>>>

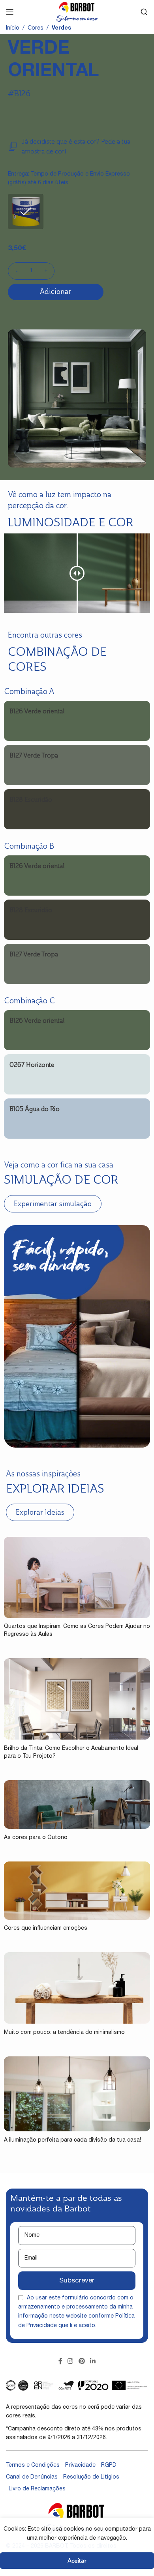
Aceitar (77, 2560)
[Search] (144, 12)
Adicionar (55, 291)
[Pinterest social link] (81, 2361)
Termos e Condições (33, 2465)
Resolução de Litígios (91, 2477)
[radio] (25, 211)
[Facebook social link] (60, 2361)
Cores (35, 28)
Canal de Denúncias (32, 2477)
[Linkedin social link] (92, 2361)
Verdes (61, 28)
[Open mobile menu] (10, 12)
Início (12, 28)
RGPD (108, 2465)
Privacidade (80, 2465)
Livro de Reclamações (37, 2489)
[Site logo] (77, 12)
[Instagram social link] (70, 2361)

<<<

● Exercise description:
Please copy every entry exactly, without the pictures.

● Final answer:
Aceitar (77, 2560)
[Search] (144, 12)
Adicionar (55, 291)
[Pinterest social link] (81, 2361)
Termos e Condições (33, 2465)
Resolução de Litígios (91, 2477)
[radio] (25, 211)
[Facebook social link] (60, 2361)
Cores (35, 28)
Canal de Denúncias (32, 2477)
[Linkedin social link] (92, 2361)
Verdes (61, 28)
[Open mobile menu] (10, 12)
Início (12, 28)
RGPD (108, 2465)
Privacidade (80, 2465)
Livro de Reclamações (37, 2489)
[Site logo] (77, 12)
[Instagram social link] (70, 2361)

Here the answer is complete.